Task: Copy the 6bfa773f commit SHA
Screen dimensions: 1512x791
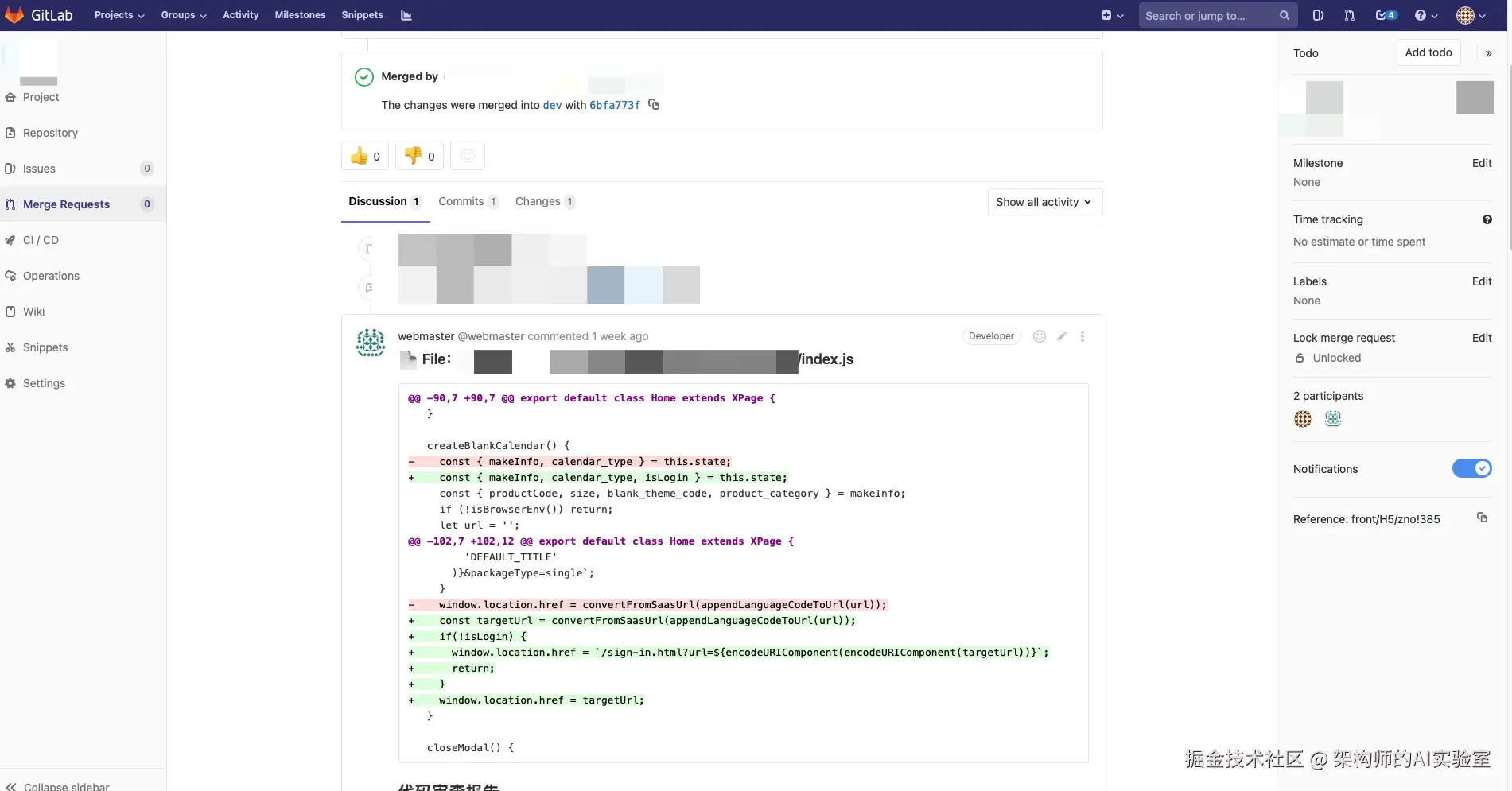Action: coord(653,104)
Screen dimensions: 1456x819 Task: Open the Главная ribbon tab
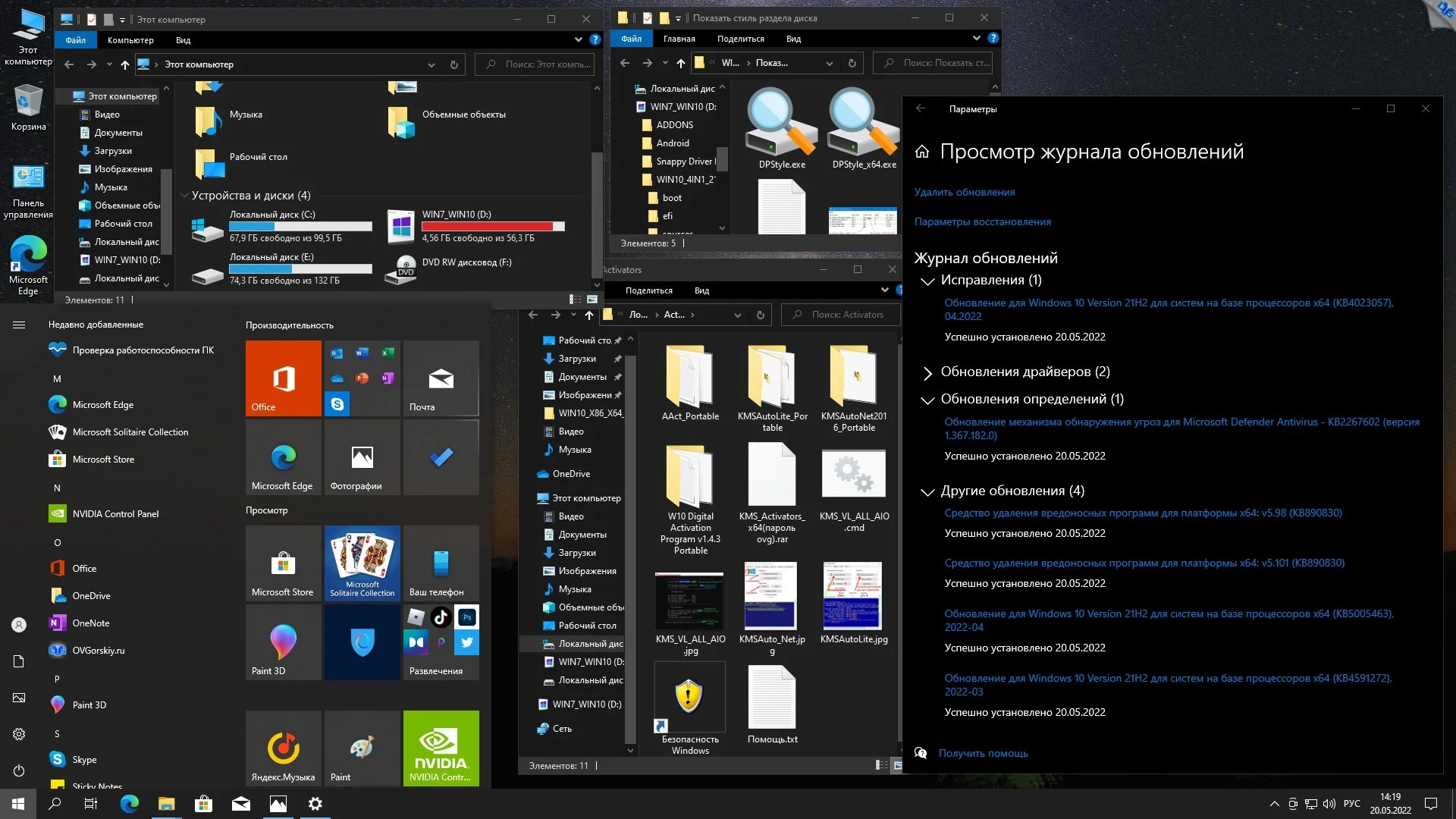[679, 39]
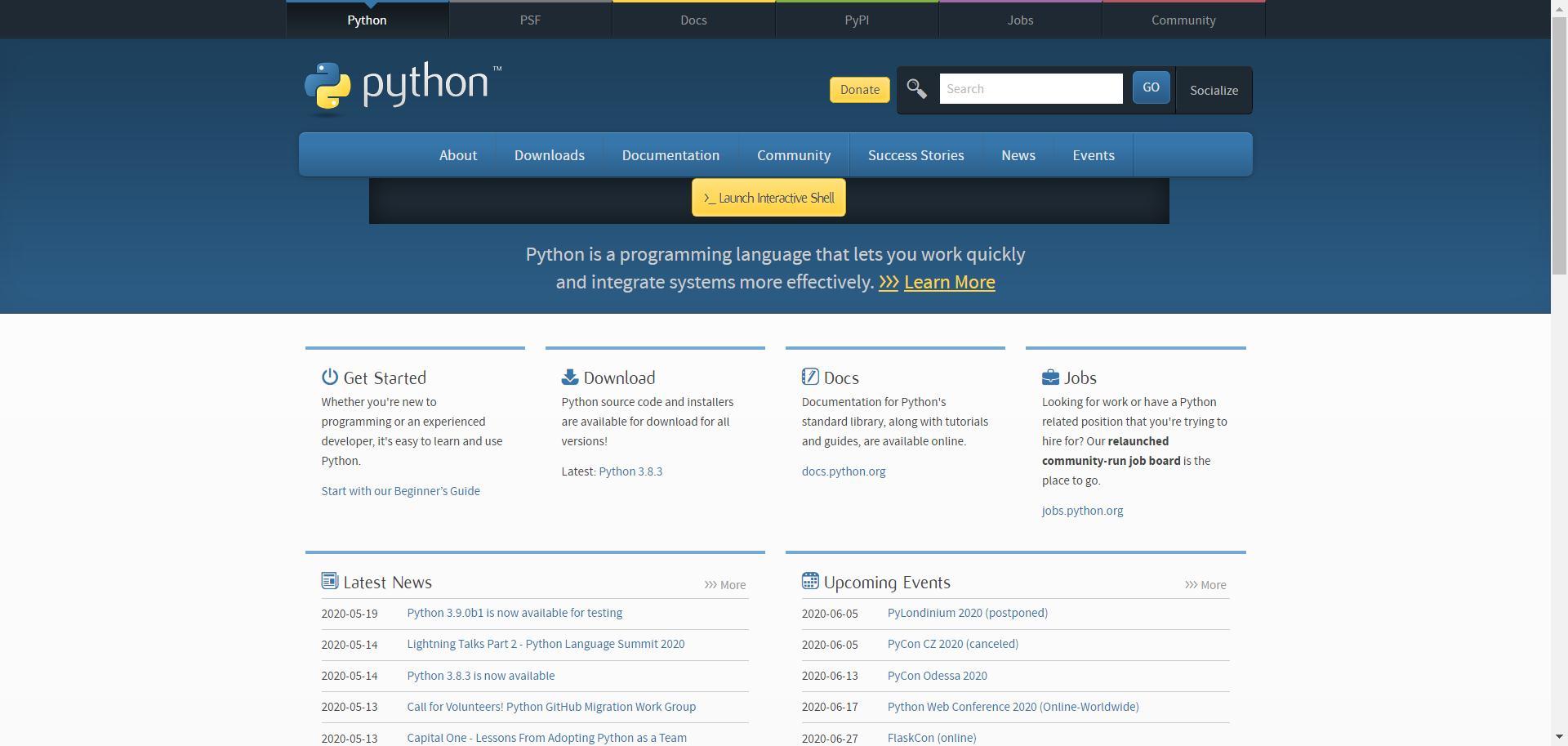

YOUR OBJECTIVE =>
What is needed is a word-for-word copy of the data above, free of any images.

WRITTEN RESPONSE =>
Task: Copy the 6bfa773f commit SHA
Screen dimensions: 1512x791
Action: coord(653,104)
Screen dimensions: 1456x819 Task: Open the Главная ribbon tab
[679, 39]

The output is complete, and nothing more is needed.